A childhood memory of a mentally challenged boy and a drowning cat inspired playwright Jim Leonard to write “The Diviners,” he told the middle school cast that will soon perform his award-winning play.

“The Diviners” takes place in 1930 in the fictional town of Zion, based upon the small Indiana town where Leonard grew up. “The Diviners” is the story of Buddy Layman, a mentally disturbed boy who is deathly afraid of water who befriends C.C. Showers, a former preacher. The play revolves around their unlikely friendship and ends tragically when Showers attempts to wash Buddy in the river. People in the town mistake his actions for a baptizing, and amidst the confusion, Buddy drowns.

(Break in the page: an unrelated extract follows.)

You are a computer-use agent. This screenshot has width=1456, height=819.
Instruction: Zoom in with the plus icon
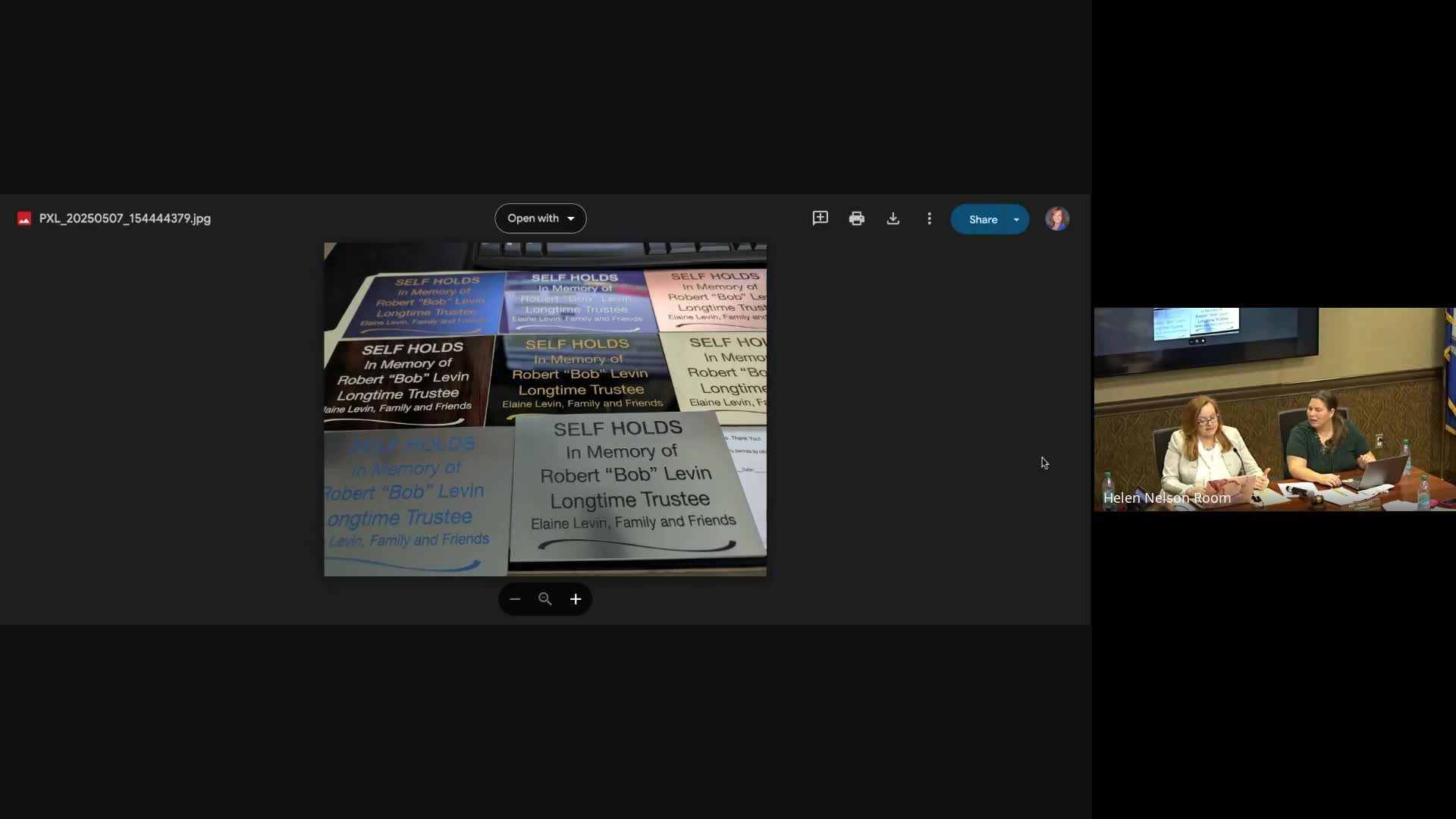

Leonard, who visited the cast for a question and answer session on Wednesday April 20, said that his inspiration for the character of Buddy came from a mentally challenged boy who lived on a farm near his hometown. The boy’s father would gather kittens, place them in a bag and drown them to prevent an excess of cats roaming the farm. The town, which like Zion was very religious, was often the location for full-body immersion baptisms, and when it was the boy’s turn to get baptized, he struggled and yelled that he was not a cat, Leonard said.

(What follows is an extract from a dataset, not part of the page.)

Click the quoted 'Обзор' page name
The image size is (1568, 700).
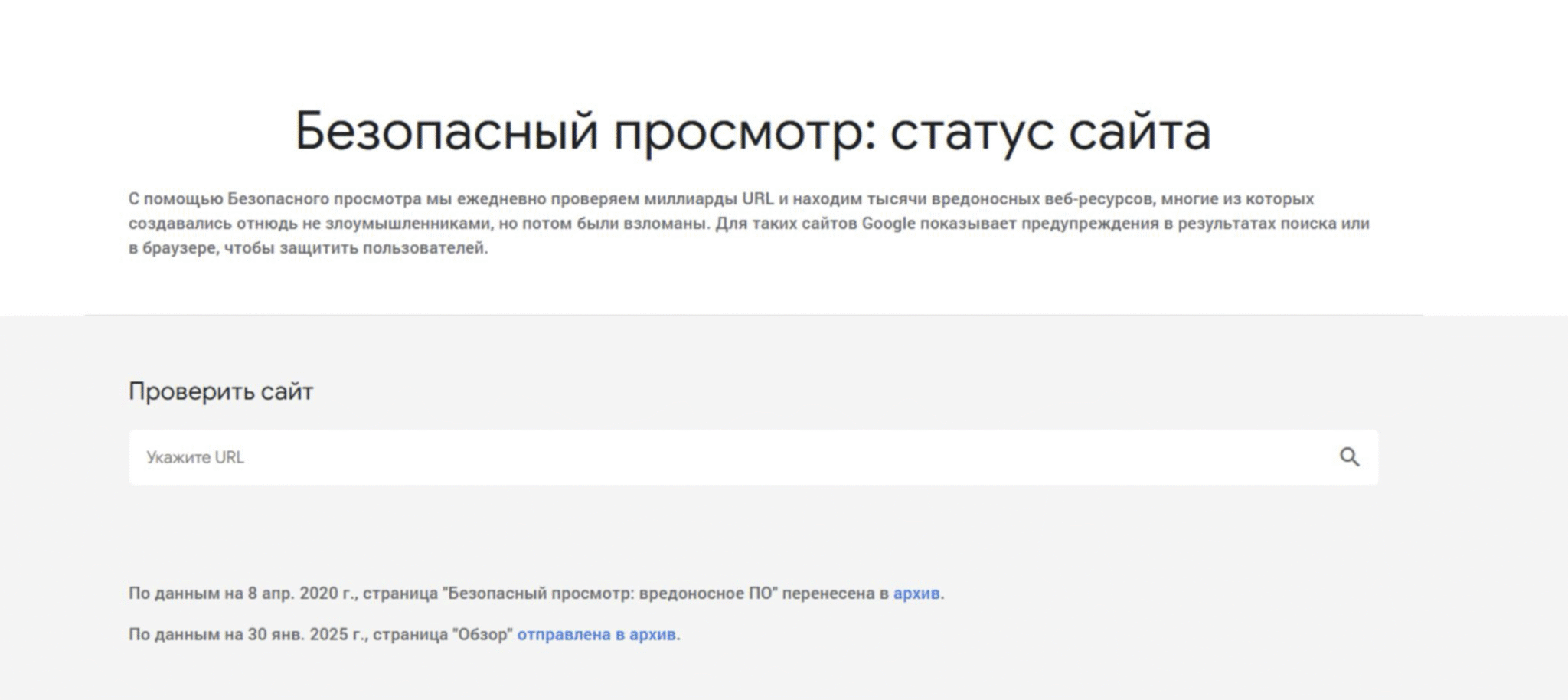(x=482, y=635)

Leonard, who was 23 and just out of college when he wrote “The Diviners,” wanted to be a fiction writer. At first, he was afraid to write dialogue and for him, the character of Buddy was especially challenging. The other challenge was writing a likeable preacher.

“I finally decided the only way I’m going to like the play was if [Showers] was an ex-minister, so he didn’t like himself either,” Leonard said.

“The Diviners,” even with some controversial themes, has had almost no backlash, said Leonard, who believes because he grew up surrounded in a similar environment, he felt like he knew the characters he had created. The play was the winner of the American College Theater Festival in 1979 and is often performed around the country.

“Telling stories to an audience is a great gift to give,” Leonard said. “If you see a good play or participate in a good play, you have it forever.”The cast will perform the play in the Katzenberg Black Box Theater this Friday at 7 p.m., Saturday at 2 p.m. and Sunday at 1 p.m.